Your inconsistent, grumpy captain might be a darling among cricketers and fans alike, but you, dear Mumbai Indians fan, are more of an acquired taste. Like Himesh Reshammiya, no one is sure whether they love you or hate you. Are you a diehard fan or a bandwagoner? A Mumbaikar or an Indian? In it to win it, or just missing Sachin? You refuse to be boxed in by such restrictive binaries. For you, life is all about finding yourself through the journey, not the destination, much like your team, which mysteriously meanders its way to the top of the table.

Life motto you swear by: “To Sachin, the man we all want to be.”
~ Andrew Symonds

The Knights in Shiny Armour  

Like most SRK junkies, Kolkata Knight Riders have zero chill. After all, being chill won’t get you any trophies, or a victory against Mumbai Indians. But you know something that others don’t: Success requires a little perseverance and a lot of high-profile endorsements. You believe in the power of building your brand; songs that double up as a war cry are your #bae. You are the Bappi Lahiris of the IPL and when not bedazzling everyone with the gold on your uniform, your hobbies are pushing around people at Eden Gardens and doing cartwheels.

Life motto you swear by: “Destiny plays a part… no one can teach us either how to find it or how to chase it.”
~ Shah Rukh Khan

Anyone can celebrate a victory, but it takes a true Kings XI Punjab fan to celebrate a crushing, embarrassing defeat. Let’s face it: You don’t care about winning or losing.

The Royal Pain

A Rajasthan Royal to the bone, you live and die by Wu-Tang’s Law of the Jungle: Cash Rules Everything Around Me. You got the most expensive player in the auction, but the only time he’s been explosive in the last year is the street fight in Bristol. You have to spend money to make money, and just like your godfather Lalit Modi, you’re all about that #EntrepreneurLyf. This philosophy is the reason you got caught up in a pyramid scheme, trying to sell organic hemp protein powder to all your friends. You’ve invested in a lot of young blood but many have turned out to be Rahul Gandhi. Now you’re stuck with a bunch of overpriced, potty-flavoured snake oil – but you’re not worried. According to your tax forms, that’s just the cost of doing business.

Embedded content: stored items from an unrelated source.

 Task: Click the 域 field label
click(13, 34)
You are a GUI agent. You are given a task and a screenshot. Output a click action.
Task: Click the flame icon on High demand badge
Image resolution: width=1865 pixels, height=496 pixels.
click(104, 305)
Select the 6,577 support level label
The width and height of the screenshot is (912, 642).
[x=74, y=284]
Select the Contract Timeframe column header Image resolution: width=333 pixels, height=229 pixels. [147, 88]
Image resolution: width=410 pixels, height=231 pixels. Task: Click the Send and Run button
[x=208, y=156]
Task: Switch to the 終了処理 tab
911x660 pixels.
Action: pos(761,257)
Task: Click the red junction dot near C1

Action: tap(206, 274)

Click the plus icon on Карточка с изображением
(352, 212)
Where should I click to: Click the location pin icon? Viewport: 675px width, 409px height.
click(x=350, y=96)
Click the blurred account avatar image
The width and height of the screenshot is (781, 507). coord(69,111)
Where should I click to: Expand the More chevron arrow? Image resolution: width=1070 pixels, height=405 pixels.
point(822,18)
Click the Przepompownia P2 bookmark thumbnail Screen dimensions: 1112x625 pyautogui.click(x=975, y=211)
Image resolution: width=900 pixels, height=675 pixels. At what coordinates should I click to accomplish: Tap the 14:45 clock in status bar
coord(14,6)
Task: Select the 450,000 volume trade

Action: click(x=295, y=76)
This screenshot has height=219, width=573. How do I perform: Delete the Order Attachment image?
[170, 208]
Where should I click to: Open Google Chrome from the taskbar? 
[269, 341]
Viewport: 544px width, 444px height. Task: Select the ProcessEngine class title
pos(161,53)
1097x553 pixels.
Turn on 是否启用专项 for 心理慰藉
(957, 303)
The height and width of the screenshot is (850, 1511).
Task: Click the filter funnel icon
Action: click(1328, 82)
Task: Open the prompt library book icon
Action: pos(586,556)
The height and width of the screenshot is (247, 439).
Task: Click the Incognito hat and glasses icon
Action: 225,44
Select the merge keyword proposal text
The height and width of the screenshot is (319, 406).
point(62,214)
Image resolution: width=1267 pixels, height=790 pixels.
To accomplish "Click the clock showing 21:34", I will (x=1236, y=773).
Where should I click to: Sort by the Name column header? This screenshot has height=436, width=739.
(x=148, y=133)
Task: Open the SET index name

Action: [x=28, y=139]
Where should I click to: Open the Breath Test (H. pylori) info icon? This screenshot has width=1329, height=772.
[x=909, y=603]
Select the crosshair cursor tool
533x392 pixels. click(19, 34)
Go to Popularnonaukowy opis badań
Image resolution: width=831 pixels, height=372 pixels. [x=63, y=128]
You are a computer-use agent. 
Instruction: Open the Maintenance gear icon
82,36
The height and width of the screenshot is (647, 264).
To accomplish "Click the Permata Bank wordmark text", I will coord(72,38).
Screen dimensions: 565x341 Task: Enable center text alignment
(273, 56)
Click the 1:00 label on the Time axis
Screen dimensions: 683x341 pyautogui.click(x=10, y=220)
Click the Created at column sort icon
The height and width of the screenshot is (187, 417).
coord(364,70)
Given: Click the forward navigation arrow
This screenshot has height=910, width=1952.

Life motto you swear by: “They kick you when you’re down, but they want to kick it when you’re up.”
~ DJ Khaled

The Chuggin’ Challenger

If the Royal Challengers are your favourite team, you’re either from Bangalore or you have a drinking problem. Probably both. While the breweries in your city may not be very accomodating of your beer choices, the highlight of your day is sitting at home and chugging a Kingfisher or six because you just lost your job at Flipkart. You vehemently believe in the power of Anushka Sharma’s birthday and wonder why it can’t be celebrated more than once every year. Luckily for you, your team will help you achieve your one true goal of fatal liver damage by disappointing you at every turn.

Life motto you swear by: “First you get a swimming pool full of liquor, then you dive in it.”
~ Vijay Mallya

The Despondent Daredevil

You are a Daredevil, because you dare to dream. You dare to believe horoscopes when they tell you – every day – that better times are just around the corner. You’re the kind of person who likes blaming your bad circumstances on everything but yourself, and you are firm in your conviction that you’ve gotten the short end of the wicket. If only yelling “Tu jaanta nahi mera baap kaun hai” would help you in the field as much as it does in life. It’s a good thing, then, that you’ve got your rose-tinted glasses to keep you sane.

Life motto you swear by: “Sabne chitting kiya hai.”